Abstract

JAK2V617F (dbSNP: rs77375493) is the most frequent and most-studied variant in BCR::ABL1 negative myeloproliferative neoplasms and in the JAK2 gene. The present study aimed to molecularly characterize variants in the complete coding region of the JAK2 gene in patients with BCR::ABL1 negative chronic myeloproliferative neoplasms. The study included 97 patients with BCR::ABL1 negative myeloproliferative neoplasms, including polycythemia vera (n=38), essential thrombocythemia (n=55), and myelofibrosis (n=04). Molecular evaluation was performed using conventional PCR and Sanger sequencing to detect variants in the complete coding region of the JAK2 gene.
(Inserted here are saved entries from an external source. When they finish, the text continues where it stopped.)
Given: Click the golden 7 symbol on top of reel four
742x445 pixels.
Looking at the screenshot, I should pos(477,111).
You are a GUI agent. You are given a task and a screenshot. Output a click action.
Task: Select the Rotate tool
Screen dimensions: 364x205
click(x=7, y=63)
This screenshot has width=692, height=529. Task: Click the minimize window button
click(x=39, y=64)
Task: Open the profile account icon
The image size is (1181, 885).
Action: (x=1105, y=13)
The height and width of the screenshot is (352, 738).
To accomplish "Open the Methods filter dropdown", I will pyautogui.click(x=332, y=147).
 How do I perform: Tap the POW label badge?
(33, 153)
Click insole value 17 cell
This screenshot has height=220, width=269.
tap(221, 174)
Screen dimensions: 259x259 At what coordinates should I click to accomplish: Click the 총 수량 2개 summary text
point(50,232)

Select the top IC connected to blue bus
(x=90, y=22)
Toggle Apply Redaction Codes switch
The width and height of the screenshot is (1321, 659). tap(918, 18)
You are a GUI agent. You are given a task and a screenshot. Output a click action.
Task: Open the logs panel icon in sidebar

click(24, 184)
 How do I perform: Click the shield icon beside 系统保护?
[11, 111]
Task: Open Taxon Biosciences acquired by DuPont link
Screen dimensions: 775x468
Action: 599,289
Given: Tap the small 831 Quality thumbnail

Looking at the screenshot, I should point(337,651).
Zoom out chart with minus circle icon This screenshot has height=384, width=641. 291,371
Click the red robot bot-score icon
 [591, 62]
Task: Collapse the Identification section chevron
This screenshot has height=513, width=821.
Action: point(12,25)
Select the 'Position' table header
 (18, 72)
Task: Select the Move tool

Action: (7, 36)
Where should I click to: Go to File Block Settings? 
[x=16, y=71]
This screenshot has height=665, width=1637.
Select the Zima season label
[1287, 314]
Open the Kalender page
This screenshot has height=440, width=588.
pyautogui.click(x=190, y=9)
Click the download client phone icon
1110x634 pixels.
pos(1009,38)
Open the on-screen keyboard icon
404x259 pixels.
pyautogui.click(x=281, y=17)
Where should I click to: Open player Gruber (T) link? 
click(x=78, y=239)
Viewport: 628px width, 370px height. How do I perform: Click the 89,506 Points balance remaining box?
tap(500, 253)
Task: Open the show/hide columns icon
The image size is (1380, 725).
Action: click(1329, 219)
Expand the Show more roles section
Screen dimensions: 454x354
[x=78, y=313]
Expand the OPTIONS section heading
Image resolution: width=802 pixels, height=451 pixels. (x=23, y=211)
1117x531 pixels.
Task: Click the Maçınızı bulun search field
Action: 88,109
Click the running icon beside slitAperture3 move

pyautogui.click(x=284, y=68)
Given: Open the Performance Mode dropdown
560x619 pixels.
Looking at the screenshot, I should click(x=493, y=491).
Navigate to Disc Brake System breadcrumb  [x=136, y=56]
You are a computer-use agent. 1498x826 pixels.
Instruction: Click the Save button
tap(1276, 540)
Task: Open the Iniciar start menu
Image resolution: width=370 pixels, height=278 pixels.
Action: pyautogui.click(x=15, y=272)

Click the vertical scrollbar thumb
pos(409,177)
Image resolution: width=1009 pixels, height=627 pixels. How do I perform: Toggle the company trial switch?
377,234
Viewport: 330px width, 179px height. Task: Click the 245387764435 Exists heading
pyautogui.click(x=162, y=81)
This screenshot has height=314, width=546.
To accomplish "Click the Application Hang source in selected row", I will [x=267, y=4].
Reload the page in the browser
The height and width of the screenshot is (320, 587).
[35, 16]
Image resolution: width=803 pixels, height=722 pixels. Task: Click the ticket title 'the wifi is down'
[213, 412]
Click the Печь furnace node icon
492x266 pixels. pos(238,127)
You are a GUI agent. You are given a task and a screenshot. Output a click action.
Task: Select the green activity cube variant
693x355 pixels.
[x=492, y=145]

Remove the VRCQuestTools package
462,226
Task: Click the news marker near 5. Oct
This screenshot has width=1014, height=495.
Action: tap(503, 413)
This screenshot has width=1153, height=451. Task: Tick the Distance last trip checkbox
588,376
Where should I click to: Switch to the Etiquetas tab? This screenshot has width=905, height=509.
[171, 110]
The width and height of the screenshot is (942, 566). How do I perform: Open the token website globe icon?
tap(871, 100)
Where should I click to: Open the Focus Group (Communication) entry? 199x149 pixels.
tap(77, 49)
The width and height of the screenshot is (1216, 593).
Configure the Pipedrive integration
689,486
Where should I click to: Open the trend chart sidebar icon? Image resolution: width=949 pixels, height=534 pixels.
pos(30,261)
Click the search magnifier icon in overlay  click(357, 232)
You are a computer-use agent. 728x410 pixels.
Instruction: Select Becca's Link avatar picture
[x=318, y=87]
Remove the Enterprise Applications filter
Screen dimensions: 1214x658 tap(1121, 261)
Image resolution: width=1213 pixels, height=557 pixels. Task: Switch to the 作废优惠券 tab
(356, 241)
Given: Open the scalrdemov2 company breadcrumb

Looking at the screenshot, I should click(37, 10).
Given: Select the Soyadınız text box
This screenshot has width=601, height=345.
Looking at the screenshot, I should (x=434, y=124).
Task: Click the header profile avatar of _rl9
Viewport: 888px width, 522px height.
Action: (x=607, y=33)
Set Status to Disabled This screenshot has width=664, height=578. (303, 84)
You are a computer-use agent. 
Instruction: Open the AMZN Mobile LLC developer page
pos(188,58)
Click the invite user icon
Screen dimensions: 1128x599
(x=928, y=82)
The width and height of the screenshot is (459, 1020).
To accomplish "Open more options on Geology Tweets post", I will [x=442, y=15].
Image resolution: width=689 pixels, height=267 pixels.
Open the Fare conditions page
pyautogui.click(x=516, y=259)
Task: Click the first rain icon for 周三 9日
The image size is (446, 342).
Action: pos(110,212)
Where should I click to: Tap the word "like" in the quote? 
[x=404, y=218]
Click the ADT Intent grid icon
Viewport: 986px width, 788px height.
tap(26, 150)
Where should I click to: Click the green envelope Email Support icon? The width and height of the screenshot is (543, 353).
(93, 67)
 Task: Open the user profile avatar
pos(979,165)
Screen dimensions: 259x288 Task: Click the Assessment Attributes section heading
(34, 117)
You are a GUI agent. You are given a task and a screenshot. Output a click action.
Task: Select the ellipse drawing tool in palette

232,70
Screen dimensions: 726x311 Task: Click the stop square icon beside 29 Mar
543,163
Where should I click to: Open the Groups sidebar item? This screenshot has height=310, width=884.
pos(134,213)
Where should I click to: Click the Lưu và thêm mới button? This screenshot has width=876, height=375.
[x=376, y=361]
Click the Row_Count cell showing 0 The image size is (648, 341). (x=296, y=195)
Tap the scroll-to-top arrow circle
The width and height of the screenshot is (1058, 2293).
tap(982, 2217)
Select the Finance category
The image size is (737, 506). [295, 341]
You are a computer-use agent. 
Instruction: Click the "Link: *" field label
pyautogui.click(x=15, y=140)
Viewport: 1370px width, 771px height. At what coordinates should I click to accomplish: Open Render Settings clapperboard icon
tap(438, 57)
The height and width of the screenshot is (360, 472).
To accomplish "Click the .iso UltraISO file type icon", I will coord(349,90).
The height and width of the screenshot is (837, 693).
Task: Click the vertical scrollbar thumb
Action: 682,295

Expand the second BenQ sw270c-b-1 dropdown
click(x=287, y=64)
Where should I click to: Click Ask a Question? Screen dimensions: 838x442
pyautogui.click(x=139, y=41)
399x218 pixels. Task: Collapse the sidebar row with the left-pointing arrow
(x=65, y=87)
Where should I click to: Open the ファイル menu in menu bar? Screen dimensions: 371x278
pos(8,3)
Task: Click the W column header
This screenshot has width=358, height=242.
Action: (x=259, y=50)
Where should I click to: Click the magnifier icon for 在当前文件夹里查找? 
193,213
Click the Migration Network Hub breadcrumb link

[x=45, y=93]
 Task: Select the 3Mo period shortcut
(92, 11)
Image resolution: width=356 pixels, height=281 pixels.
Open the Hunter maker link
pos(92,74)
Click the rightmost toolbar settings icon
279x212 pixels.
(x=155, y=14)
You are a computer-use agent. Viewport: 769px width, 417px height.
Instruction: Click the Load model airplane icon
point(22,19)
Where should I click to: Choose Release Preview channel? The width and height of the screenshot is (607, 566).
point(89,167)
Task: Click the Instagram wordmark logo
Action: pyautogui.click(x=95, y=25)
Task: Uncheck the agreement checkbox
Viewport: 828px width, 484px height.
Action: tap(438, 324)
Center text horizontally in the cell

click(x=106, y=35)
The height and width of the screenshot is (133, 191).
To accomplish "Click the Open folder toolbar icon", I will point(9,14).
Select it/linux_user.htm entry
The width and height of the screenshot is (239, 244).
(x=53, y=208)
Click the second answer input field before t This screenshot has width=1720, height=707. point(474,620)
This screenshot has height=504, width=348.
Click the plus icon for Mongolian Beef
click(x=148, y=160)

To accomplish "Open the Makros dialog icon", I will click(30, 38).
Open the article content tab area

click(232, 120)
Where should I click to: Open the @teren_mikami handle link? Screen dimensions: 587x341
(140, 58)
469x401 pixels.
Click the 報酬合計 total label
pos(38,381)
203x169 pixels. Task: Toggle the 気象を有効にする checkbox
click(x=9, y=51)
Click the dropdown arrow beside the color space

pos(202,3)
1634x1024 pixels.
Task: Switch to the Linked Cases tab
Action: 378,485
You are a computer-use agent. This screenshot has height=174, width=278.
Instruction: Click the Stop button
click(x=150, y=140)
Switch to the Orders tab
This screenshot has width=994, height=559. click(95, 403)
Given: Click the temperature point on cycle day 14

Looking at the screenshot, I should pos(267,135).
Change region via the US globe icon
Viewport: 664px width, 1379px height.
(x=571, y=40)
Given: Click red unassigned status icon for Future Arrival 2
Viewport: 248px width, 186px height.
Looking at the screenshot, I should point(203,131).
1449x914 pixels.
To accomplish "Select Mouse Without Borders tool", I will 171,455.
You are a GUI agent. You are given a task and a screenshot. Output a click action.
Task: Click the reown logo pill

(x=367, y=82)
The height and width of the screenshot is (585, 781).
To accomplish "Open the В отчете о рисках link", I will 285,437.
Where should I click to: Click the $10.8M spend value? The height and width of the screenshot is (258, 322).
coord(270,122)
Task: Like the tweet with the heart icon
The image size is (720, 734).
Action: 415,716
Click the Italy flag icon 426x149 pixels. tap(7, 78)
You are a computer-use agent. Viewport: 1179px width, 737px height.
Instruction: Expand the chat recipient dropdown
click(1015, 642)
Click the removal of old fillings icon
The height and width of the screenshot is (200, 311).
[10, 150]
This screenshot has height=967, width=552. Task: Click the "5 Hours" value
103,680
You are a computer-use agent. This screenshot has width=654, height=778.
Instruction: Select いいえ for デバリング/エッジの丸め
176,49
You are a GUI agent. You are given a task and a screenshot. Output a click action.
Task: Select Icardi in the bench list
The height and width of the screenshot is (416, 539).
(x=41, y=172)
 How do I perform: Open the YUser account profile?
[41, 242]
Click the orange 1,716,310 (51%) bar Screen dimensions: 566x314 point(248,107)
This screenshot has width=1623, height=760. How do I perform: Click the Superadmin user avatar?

The presence of missense variants in the JAK2 gene including rs907414891, rs2230723, rs77375493 (JAK2V617F), and rs41316003 were identified. The coexistence of variants was detected in polycythemia vera and essential thrombocythemia. Thus, individuals with high JAK2V617F variant allele frequency (≥50% VAF) presented more thrombo-hemorrhagic events and manifestations of splenomegaly compared with those with low JAK2V617F variant allele frequency (<50% VAF). In conclusion, individuals with BCR::ABL1 negative neoplasms can display >1 variant in the JAK2 gene, especially rs2230722, rs2230724, and rs77375493 variants, and those with high JAK2V617F VAF show alterations in the clinical-laboratory profile compared with those with low JAK2V617F VAF.